We used the number of commits as a metric to measure developer activity instead of time due to the variations in commit time span across subject systems and in between different snapshots of a subject system. However, the number of commits may not accurately represent the time spent by developers on technical debt. To help mitigate this threat, we provided the typical 500 commit time span for each subject system in the replication package as an indication of time.

Threats to Internal Validity

Internal validity concerns how one can be confident on claimed cause and effect relation. We did not claim any causation in our study. We only analyzed the diffusion and survival of SATD in SQL and NoSQL subject systems. Hence, our study is not subjected to threats to internal validity.

Threats to Conclusion Validity

Conclusion validity concerns the degree to which the statistical conclusions about the claimed relationships are reasonable. To avoid conclusion threats to validity, we only used non-parametric statistical tests.

Threats to External Validity

External validity concerns the generalizability of findings outside the study context. Our study considers different types of projects in terms of database technology (SQL or NoSQL), application domain, size, and the number of database interactions. We also covered projects that use different drivers and frameworks to interact with the database. We only considered Java projects for analysis. However, our investigation approach is generalizable to other programming languages.

Threats to Reliability Validity

Reliability validity concerns factors that cause an error in data collection and analysis. To minimize potential threats to reliability, we analyzed open-source projects available on GitHub and provided a replication package that contains our dataset and analysis scripts (Muse et al. 2022).

8 Conclusion and Future Work

Technical debt represents the costs associated with favoring short-term low-quality solutions rather than appropriate solutions that take more time. Developers use SATD comments to track technical debt and reserve it for future fixes. We conducted a large-scale empirical study on data-access SATD using 102 open-source data-intensive systems. In particular, we extracted SATD comments from multiple snapshots of each subject system and explored the prevalence and persistence of data-access SATD. We conducted a manual analysis on representative data-access SATDs to categorize them under the type of SATD refereed. We further analyzed the data-access SATDs to understand the circumstances behind introducing/removing such debt.

Results show that data-access SATDs are introduced as software gets more mature, and many instances of SATDs persist for a more extended time. Bug fixing and refactoring are the main reasons behind the introduction of data-access SATDs followed by feature enhancements and new features.

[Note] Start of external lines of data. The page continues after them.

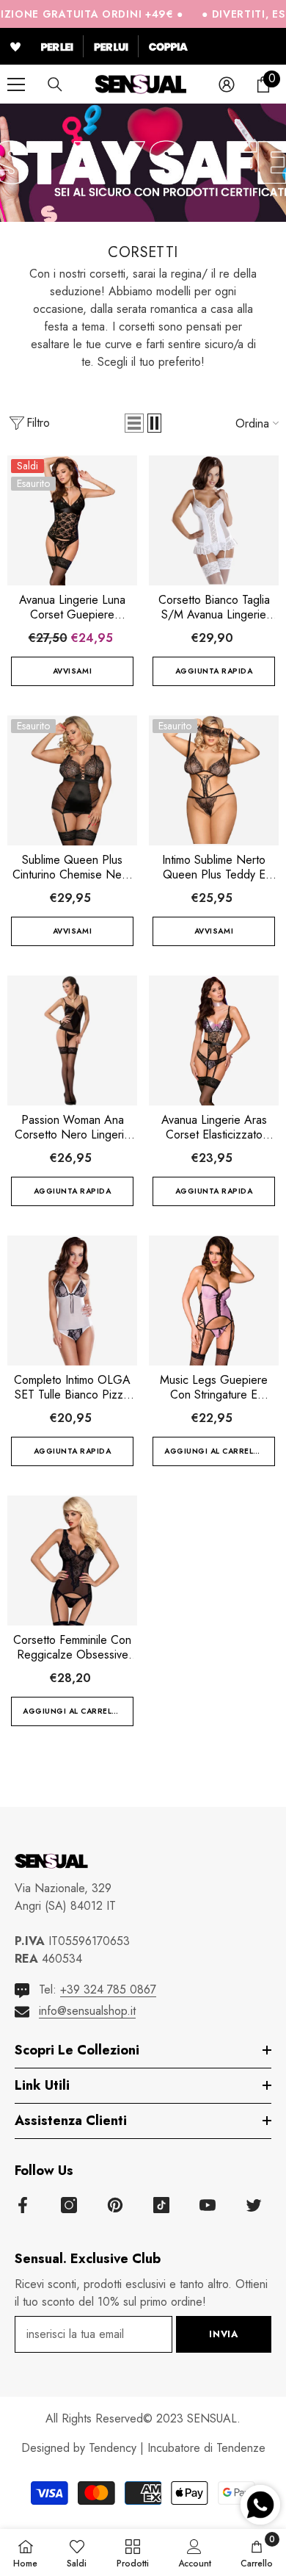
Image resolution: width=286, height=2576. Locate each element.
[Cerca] (55, 84)
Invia (223, 2334)
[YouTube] (207, 2205)
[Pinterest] (115, 2205)
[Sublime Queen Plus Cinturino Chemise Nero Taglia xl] (72, 780)
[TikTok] (161, 2205)
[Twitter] (253, 2205)
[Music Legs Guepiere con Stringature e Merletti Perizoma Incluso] (214, 1300)
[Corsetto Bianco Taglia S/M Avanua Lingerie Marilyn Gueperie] (214, 520)
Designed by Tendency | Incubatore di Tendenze (143, 2447)
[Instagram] (69, 2205)
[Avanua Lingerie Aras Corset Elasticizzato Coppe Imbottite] (214, 1040)
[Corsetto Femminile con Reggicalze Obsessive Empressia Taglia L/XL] (72, 1561)
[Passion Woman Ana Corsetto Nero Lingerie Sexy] (72, 1040)
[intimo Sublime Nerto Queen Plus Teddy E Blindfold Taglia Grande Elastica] (214, 780)
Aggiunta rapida (214, 671)
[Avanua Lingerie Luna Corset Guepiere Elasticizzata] (72, 520)
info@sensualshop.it (87, 2010)
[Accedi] (226, 84)
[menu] (16, 84)
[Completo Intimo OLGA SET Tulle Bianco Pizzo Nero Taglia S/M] (72, 1300)
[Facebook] (22, 2205)
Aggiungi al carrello (214, 1451)
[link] (195, 2552)
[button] (134, 423)
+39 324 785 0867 (108, 1989)
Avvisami (72, 671)
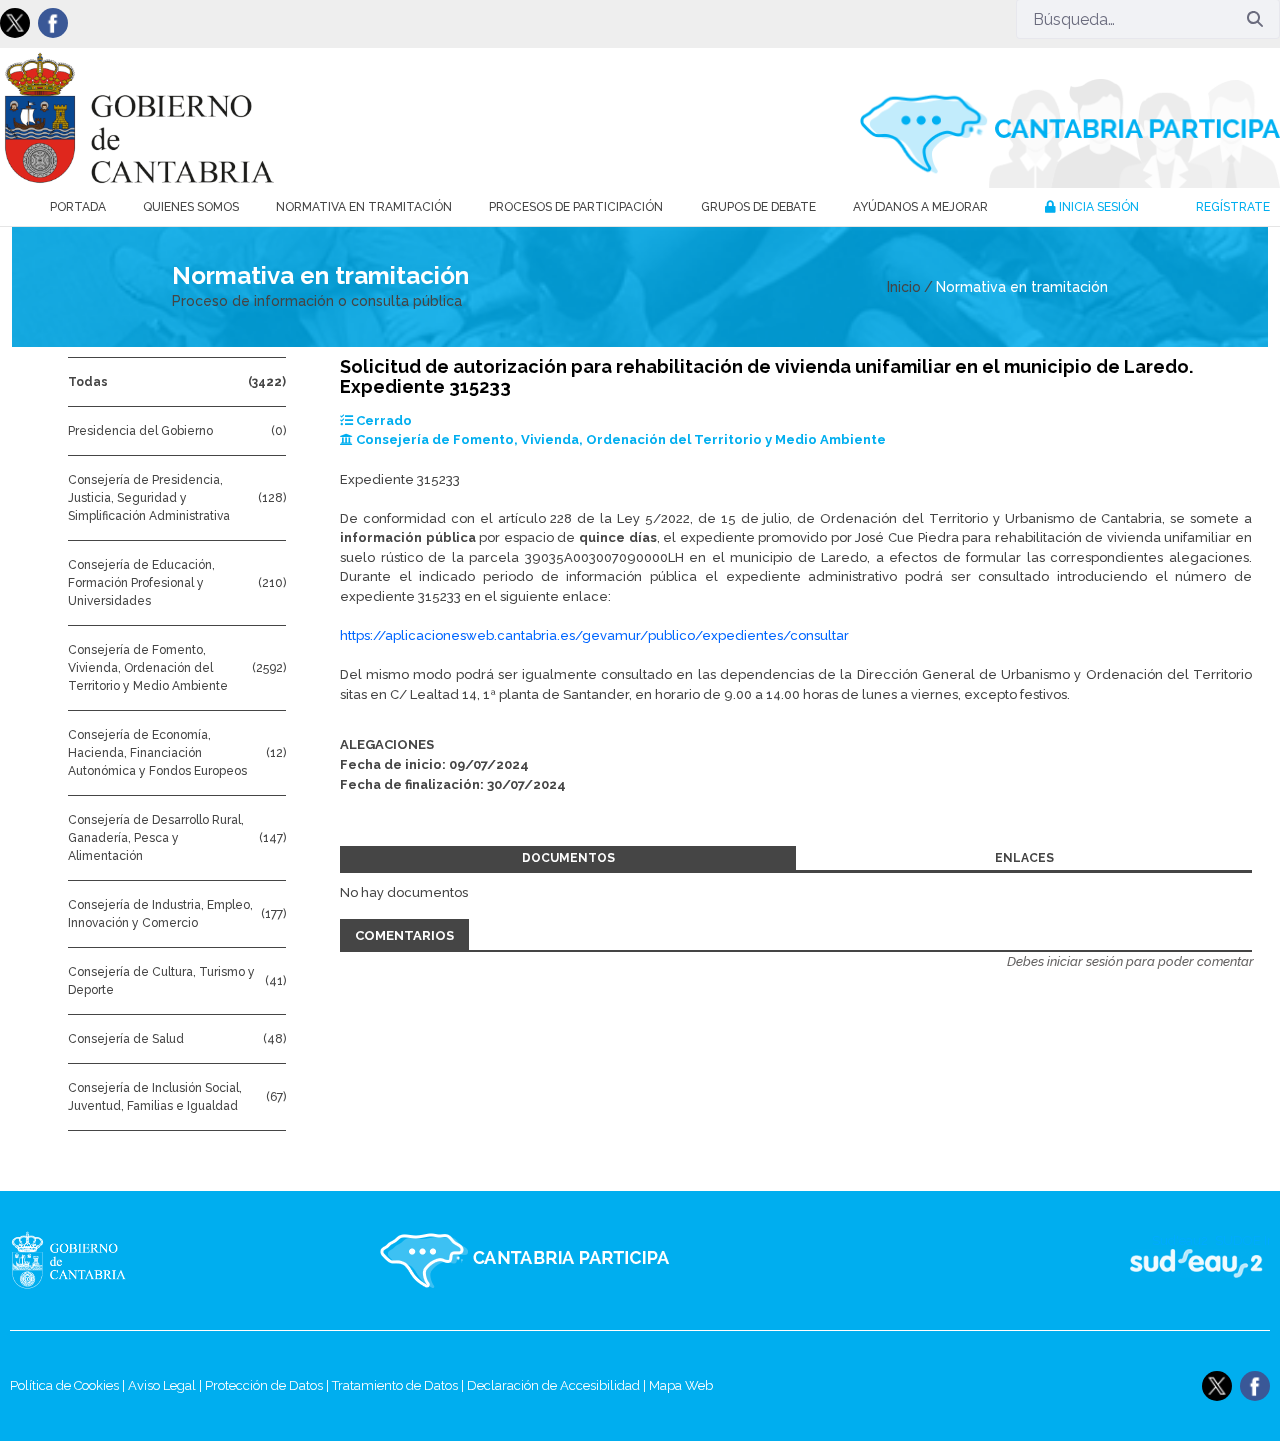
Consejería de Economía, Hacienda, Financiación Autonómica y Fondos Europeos (157, 753)
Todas (88, 382)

The observed SATD removal activities are not associated with refactoring, which implies that the removals are merely parts of bug fixing or feature enhancement activities.

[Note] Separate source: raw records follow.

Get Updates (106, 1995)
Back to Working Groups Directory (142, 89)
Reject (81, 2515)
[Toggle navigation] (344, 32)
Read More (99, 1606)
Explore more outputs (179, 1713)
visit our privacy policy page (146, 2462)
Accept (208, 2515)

SATDs in general and data-access SATDs, in particular, are critical to data-intensive systems as they determine the quality of the subject systems in terms of robustness and efficiency of data-access operations. Supporting more functionalities and maintaining code quality at the same time is a general problem to any software system. Having the right balance would help maintain software quality and reduce technical debt costs in the long run.

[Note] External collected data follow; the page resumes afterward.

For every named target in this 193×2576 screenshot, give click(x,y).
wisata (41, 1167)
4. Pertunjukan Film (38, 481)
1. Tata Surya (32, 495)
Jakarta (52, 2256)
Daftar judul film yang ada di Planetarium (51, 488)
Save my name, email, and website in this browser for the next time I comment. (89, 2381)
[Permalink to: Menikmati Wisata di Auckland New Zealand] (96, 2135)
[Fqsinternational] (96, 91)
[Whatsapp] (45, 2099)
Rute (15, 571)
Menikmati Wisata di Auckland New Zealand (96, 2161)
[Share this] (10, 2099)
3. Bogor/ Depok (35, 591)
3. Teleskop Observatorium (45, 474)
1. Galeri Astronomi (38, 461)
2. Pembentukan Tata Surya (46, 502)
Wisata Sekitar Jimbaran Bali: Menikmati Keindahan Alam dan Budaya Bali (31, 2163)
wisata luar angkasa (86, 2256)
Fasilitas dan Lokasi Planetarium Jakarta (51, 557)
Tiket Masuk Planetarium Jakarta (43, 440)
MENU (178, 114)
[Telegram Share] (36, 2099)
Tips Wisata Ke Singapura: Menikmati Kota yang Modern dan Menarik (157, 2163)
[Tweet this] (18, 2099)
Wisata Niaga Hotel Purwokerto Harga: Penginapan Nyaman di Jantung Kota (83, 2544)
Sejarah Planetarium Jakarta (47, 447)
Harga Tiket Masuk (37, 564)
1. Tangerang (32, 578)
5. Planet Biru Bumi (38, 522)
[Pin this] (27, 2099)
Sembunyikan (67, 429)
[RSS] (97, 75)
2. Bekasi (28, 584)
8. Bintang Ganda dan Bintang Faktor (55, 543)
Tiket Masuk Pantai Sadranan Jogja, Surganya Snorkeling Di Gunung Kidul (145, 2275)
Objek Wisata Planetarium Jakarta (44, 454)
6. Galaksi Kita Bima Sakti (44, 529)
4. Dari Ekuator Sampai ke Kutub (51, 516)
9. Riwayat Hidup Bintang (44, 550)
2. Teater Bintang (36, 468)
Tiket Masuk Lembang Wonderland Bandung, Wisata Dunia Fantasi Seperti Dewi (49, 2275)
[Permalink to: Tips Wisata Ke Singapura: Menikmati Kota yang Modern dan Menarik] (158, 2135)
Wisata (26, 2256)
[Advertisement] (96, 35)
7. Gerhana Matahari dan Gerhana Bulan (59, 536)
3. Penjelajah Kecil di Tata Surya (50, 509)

Our exploratory study could be extended in different ways. One extension could be to validate the newly identified database access-related SATDs and evaluate how developers prioritize such SATDs. Another extension of this study could be to investigate the impact of data-access SATDs on software quality. This could help demonstrate the harmfulness of technical debt to practitioners, which is particularly important in the context of data-intensive systems.